= Beginning of Section =
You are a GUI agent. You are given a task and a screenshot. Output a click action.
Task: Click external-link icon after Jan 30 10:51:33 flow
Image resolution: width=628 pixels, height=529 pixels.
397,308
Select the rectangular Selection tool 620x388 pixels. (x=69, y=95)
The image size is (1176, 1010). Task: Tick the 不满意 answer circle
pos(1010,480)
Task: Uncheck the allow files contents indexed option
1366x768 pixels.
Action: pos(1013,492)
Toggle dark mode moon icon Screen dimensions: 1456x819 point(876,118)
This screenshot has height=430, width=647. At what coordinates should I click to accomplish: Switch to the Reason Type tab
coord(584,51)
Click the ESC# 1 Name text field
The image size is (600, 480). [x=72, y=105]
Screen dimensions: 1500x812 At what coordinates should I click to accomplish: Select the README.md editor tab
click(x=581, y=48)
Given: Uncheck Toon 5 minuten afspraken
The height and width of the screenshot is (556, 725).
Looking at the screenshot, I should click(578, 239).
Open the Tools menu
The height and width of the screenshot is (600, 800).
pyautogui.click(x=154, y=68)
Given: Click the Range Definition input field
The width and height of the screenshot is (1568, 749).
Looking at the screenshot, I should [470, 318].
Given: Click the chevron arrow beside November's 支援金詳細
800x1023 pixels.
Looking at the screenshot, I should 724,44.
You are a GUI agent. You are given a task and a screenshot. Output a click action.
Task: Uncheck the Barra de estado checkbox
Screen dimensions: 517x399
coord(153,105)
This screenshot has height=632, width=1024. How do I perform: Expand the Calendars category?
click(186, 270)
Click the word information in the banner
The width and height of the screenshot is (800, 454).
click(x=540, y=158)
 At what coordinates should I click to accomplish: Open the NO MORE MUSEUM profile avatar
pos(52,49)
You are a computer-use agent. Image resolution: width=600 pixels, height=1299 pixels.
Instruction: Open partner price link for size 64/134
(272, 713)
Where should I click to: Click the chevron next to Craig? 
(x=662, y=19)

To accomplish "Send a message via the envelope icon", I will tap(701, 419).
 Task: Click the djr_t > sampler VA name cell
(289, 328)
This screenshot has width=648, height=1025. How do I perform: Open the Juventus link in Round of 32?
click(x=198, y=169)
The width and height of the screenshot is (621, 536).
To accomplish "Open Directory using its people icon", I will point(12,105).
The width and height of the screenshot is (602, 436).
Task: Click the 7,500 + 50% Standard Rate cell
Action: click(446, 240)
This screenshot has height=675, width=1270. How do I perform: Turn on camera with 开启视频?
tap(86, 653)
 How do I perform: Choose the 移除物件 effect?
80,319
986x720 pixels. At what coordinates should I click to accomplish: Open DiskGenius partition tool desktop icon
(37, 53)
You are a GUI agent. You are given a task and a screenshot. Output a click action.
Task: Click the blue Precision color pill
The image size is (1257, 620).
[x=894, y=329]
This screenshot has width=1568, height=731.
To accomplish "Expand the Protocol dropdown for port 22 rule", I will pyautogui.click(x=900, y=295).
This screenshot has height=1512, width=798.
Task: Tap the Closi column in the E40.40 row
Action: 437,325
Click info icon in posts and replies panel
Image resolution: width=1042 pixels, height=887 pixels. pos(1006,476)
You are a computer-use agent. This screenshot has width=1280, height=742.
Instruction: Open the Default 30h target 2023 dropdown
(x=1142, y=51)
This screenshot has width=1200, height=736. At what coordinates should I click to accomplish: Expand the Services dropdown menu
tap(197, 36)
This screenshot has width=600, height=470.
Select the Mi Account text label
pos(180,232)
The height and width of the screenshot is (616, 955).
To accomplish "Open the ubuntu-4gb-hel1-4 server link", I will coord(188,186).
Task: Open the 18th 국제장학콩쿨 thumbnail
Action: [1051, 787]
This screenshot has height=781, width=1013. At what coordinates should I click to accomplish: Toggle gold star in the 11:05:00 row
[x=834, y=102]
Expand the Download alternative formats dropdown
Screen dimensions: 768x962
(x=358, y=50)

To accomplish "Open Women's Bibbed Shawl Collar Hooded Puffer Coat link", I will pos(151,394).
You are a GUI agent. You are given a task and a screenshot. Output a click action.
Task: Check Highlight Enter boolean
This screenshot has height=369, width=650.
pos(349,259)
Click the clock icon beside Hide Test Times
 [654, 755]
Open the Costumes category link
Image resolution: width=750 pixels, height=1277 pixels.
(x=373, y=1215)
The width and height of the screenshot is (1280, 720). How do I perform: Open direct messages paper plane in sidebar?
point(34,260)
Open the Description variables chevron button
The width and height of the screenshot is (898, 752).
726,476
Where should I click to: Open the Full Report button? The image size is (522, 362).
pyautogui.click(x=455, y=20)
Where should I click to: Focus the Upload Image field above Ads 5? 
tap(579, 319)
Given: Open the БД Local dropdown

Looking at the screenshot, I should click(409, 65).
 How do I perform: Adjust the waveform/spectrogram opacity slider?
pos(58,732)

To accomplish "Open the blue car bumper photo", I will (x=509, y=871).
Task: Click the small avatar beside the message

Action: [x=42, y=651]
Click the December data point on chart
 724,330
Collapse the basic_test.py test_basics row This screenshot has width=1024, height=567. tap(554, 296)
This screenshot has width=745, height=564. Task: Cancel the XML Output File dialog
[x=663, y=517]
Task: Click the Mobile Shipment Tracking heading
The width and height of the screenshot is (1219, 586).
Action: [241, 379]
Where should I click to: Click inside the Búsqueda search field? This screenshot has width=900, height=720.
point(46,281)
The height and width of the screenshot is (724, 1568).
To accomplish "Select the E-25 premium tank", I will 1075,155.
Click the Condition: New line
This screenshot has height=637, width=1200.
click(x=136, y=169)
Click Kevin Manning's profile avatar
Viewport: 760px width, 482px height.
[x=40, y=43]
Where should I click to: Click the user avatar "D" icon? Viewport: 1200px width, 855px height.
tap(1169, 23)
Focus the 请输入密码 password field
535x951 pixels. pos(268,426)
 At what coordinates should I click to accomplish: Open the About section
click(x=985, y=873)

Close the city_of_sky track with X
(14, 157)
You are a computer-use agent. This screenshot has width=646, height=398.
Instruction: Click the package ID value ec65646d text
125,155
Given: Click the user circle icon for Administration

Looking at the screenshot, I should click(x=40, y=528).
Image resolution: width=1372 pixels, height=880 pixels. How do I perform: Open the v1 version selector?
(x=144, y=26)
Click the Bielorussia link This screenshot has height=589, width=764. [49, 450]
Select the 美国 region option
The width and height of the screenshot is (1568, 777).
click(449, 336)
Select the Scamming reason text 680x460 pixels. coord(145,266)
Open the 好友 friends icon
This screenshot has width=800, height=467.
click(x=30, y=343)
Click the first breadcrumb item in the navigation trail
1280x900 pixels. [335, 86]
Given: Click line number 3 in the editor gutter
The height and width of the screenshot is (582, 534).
= End of Section =
Activity: Print, please, the lines from the first line of the material through the line that contains "Given: Uncheck Toon 5 minuten afspraken", exactly as written and with nothing added.

Result of the exercise:
You are a GUI agent. You are given a task and a screenshot. Output a click action.
Task: Click external-link icon after Jan 30 10:51:33 flow
Image resolution: width=628 pixels, height=529 pixels.
397,308
Select the rectangular Selection tool 620x388 pixels. (x=69, y=95)
The image size is (1176, 1010). Task: Tick the 不满意 answer circle
pos(1010,480)
Task: Uncheck the allow files contents indexed option
1366x768 pixels.
Action: pos(1013,492)
Toggle dark mode moon icon Screen dimensions: 1456x819 point(876,118)
This screenshot has height=430, width=647. At what coordinates should I click to accomplish: Switch to the Reason Type tab
coord(584,51)
Click the ESC# 1 Name text field
The image size is (600, 480). [x=72, y=105]
Screen dimensions: 1500x812 At what coordinates should I click to accomplish: Select the README.md editor tab
click(x=581, y=48)
Given: Uncheck Toon 5 minuten afspraken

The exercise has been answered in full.